Bon, vu les capacités de la disons grosse calculette, tout ça prenait rapidement des heures et puis des jours, à boucler toujours les mêmes calculs et à mesure que la valeur des nombres testés grandissait, et ça m’a vite lassé : c’en était terminé de ma carrière de génie. ça tient à peu de choses, quand même, un itinéraire.
Là, j’ai revendu la petite chose de métal brossé, avec l’imprimante minuscule qui venait se greffer sur le côté et sur laquelle je pouvais imprimer mes programmes géniaux. L’acheteur, c’était un gars du village dont j’ai maintenant perdu toute trace : j’espère pour lui qu’il ne travaille pas sur les nombre premiers, parce que je peux lui dire qu’il n’y a pas grand espoir de changer la donne dans ce domaine, du moins avec cette machine-là, j’en suis la preuve vivante.

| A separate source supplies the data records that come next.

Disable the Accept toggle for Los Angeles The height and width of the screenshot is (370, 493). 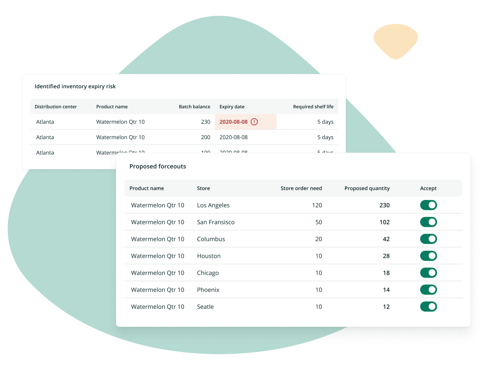(429, 205)
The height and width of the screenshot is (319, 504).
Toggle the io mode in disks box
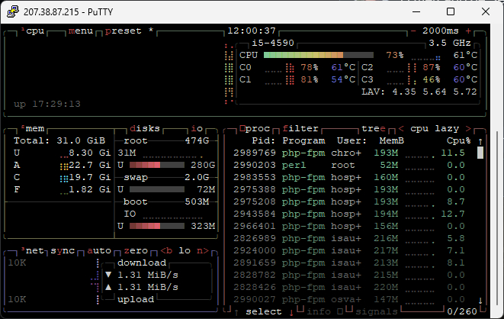point(197,129)
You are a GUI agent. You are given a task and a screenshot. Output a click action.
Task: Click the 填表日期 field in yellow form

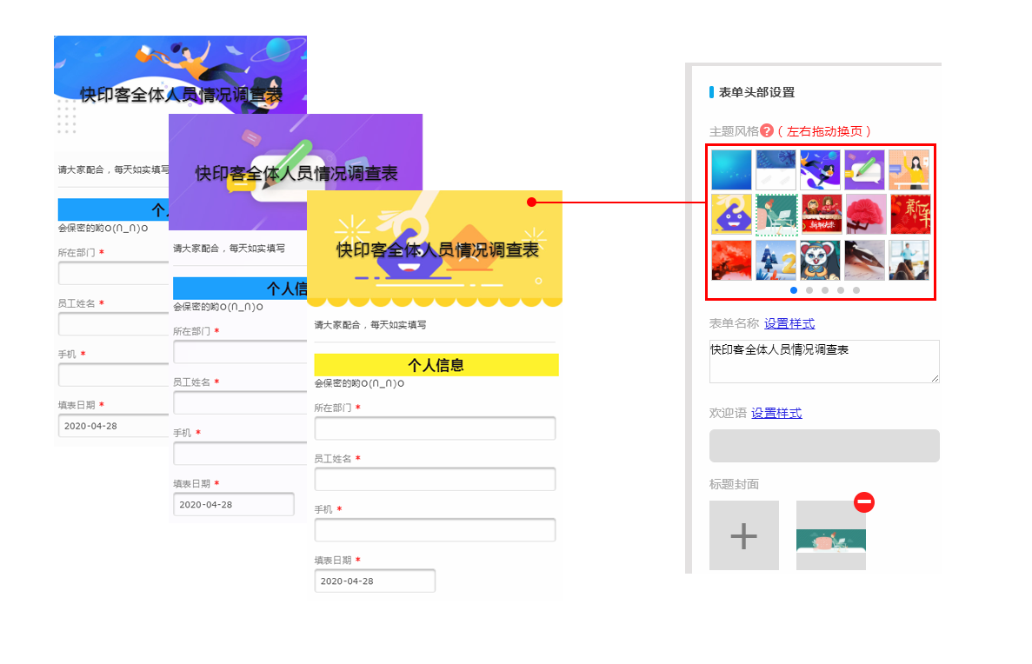[x=375, y=581]
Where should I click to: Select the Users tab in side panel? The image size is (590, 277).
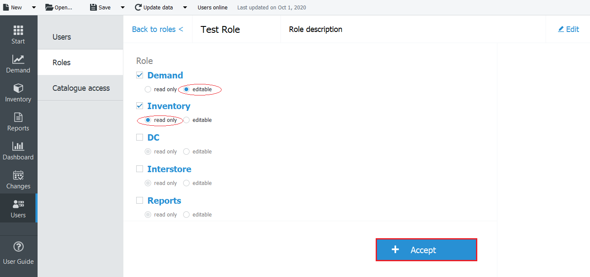point(62,37)
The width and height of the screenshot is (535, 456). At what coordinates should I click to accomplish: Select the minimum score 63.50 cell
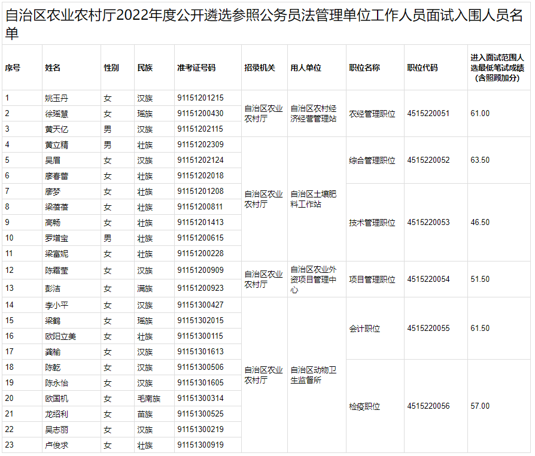480,160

Là (oui, tu as raison, la chronologie n’est pas juste, le ZX 81 c’était bien avant tout ce dont j’ai parlé pour l’instant mais je fais ce que je veux, le gros avantage de ce qui se passe dans ces pages, c’est que je peux tordre le temps comme je veux) on touchait au fantasme, le vrai, l’inatteignable, un graal sur papier glacé que je tannerais tout le monde pour en avoir un, et que jamais ça ne se ferait puisqu’à l’époque, j’étais trop jeune pour avoir quelque argent à moi et que pour dépenser le fric si mince qui dormait dessus le livret A chez l’Ecureuil, fallait expliquer ça au père et que lui les ordis, il ne voyait pas réellement à quoi ça pouvait bien servir — un marteau ou une truelle, il voyait bien, un clef à molette aussi, ou une hache, oui, mais un ordi, franchement ?

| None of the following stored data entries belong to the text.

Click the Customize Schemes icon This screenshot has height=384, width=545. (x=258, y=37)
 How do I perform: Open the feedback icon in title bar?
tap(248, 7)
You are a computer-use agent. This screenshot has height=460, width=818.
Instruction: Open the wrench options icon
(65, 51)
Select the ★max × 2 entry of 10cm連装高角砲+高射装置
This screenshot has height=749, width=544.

Dans la mémoire que j’ai de la publicité sur laquelle on tombait au détour des revues, j’ai souvenir d’un truc tout plat qui nous arrivait dessus comme tombé des étoiles, à croire que l’engin nous avait été offert par une puissance extra-terrestre supérieure pour faire de nous ses égaux. Le constructeur de ça, c’était un certain Lord Sinclair, qui récidiverait quelques temps plus tard avec le ZX Spectrum mais pour moi, Lord Sinclair, ça a toujours été Lord Brett Sinclair, celui du feuilleton avec ses lavallières et son accent aristo alors de là aux ordinateurs, il m’a fallu des années pour comprendre qu’il n’y avait aucun lien entre le Lord des ordis et celui que je voyais à la télévision emballer des filles toutes plus sexys les unes que les autres et se castagner avec des affreux, à moins que celui qui se battait, des deux, c’était peut-être l’autre-là, Dany, tu sais, celui qui venait des US et n’avait aucun savoir-vivre, enfin, pas le même que le Lord.

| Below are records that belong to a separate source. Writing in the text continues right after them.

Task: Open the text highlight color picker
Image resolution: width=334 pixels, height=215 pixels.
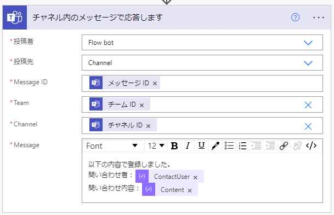Action: [x=215, y=146]
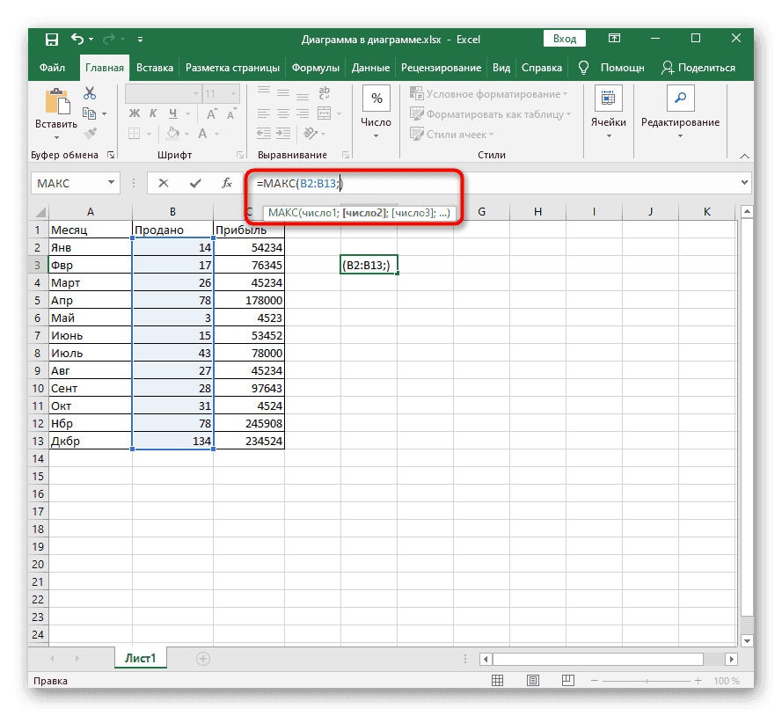The width and height of the screenshot is (782, 716).
Task: Confirm formula with the checkmark icon
Action: (x=194, y=183)
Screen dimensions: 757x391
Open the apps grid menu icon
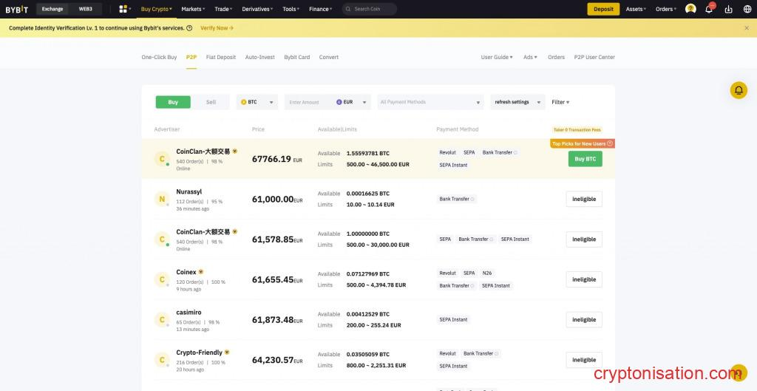(x=123, y=9)
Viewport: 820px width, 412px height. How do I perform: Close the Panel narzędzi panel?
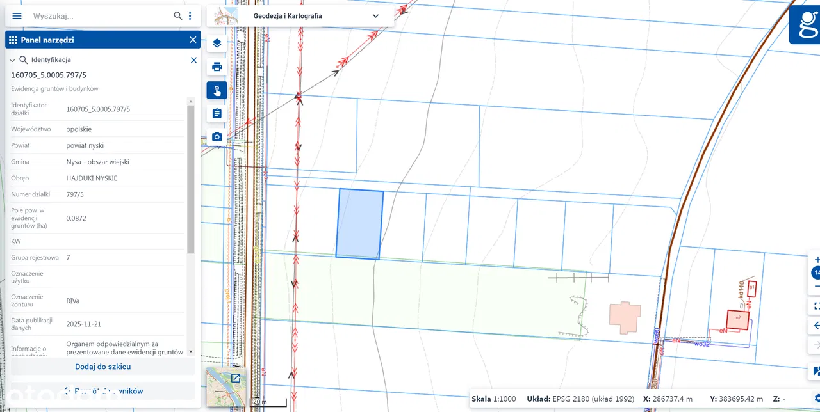pos(193,40)
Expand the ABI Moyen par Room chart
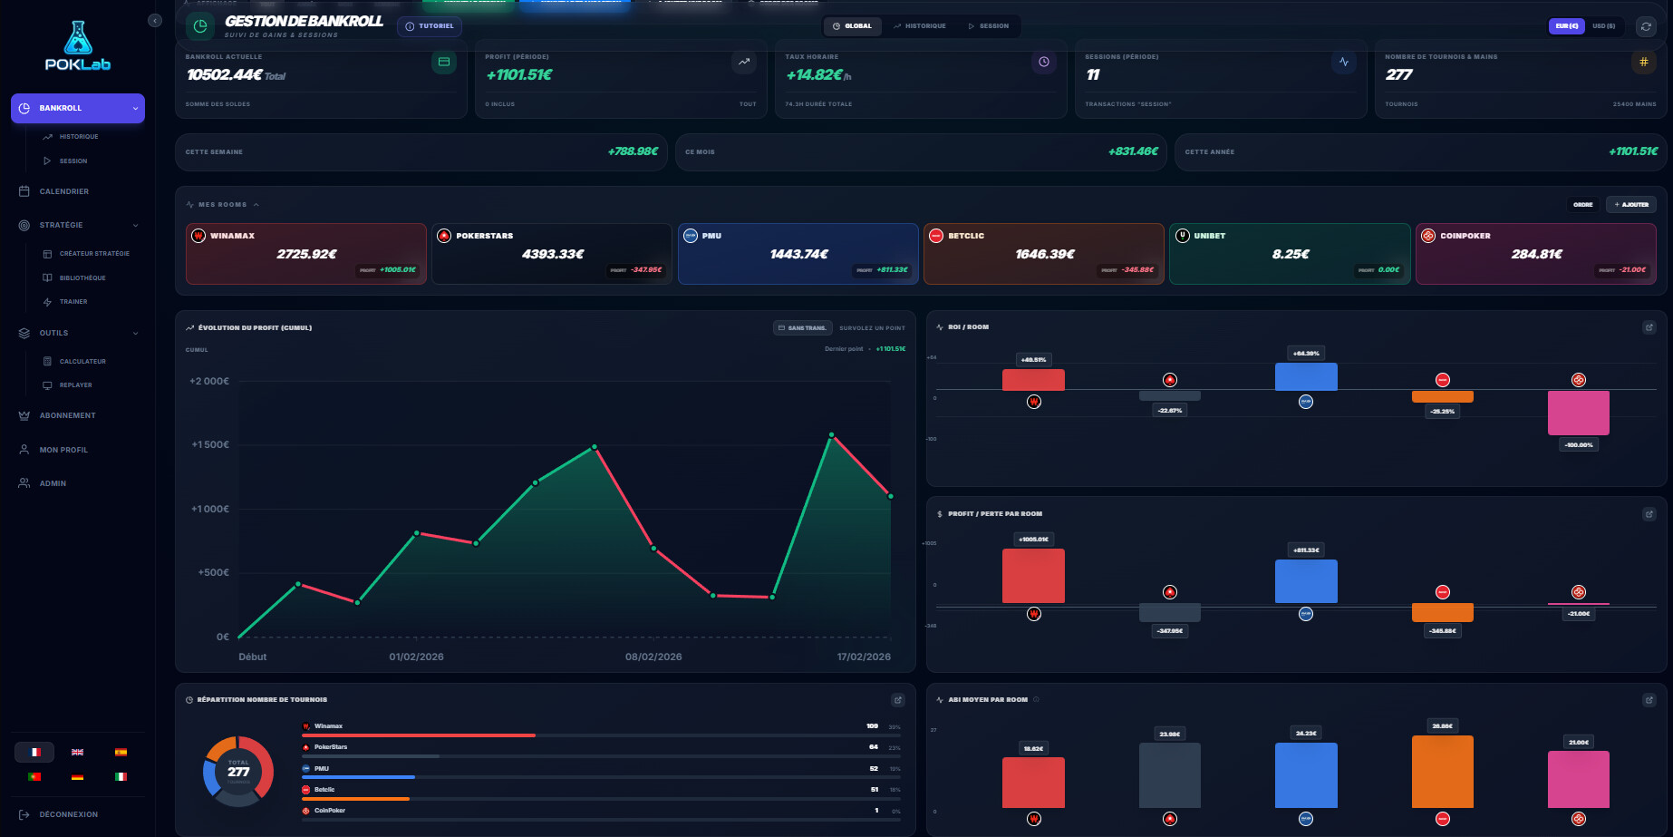Viewport: 1673px width, 837px height. pyautogui.click(x=1649, y=700)
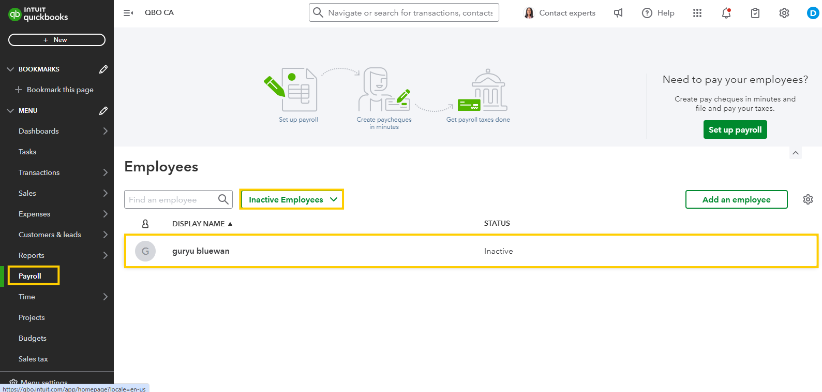Click the notifications bell icon
This screenshot has width=822, height=392.
726,13
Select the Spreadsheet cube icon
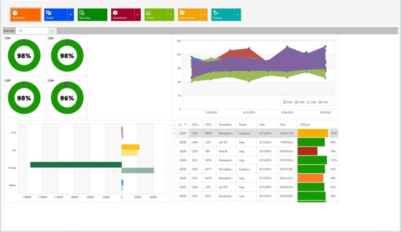 [x=115, y=13]
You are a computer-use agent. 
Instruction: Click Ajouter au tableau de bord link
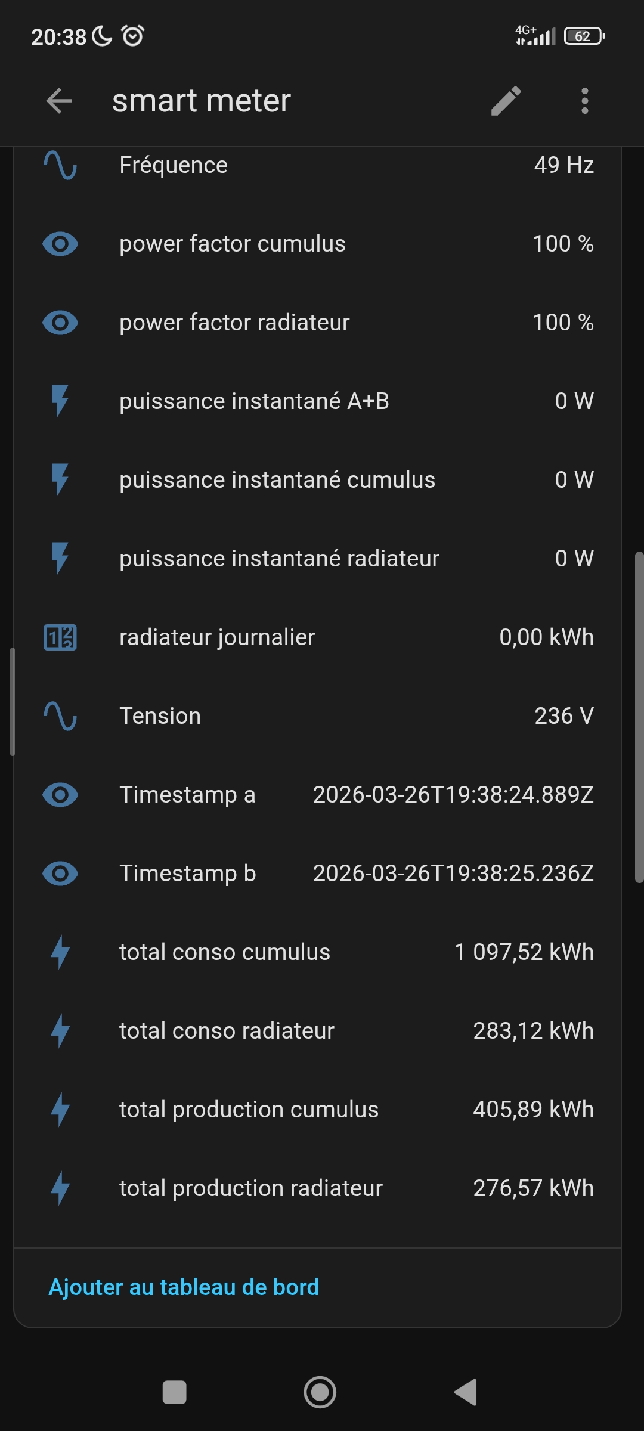point(184,1287)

Bref. Ce ZX 81, j’en rêvais mais ce serait un rêve de plus qui ne deviendrait jamais réalité – autant prendre tout de suite les « bonnes » habitudes – et finirait par rejoindre tout ce paquet de choses inaccessibles qu’on traîne dans ses désirs {pour moi, entre autres, un abonnement à la revue des Castors Juniors ; un blouson de cuir — bon je finirais par en avoir un, pas en cuir mais en Skaï, acheté sur le marché du mercredi de M* mais quand même, et qui me donnerait l’impression durant quelques mois d’être une terreur avant que je m'aperçoive que personne, vraiment personne, ne prêtait attention à moi parce que les vraies terreurs du collège, si elles portaient bien un blouson noir, elles se frittaient surtout à la sortie et à coups de chaîne de vélo (c’était quand même bizarre, quand tu y penses, comme loisir d’après l’école) ; une mobylette 103 SP — c’était le grand truc, la 103, avec le blouson, mais je finirais par m’apercevoir que bon, finalement, ça m’aurait servi à quoi, d’être un rebelle en mob ? ; un synthétiseur Korg pour devenir une rock-star comme Jean-Michel Jarre ; etc. etc. je cesse là ça finirait par faire Prévert et puis quand même, autant ne pas se ridiculiser à tout jamais} jusqu’à je crois la fin de tout, et heureusement.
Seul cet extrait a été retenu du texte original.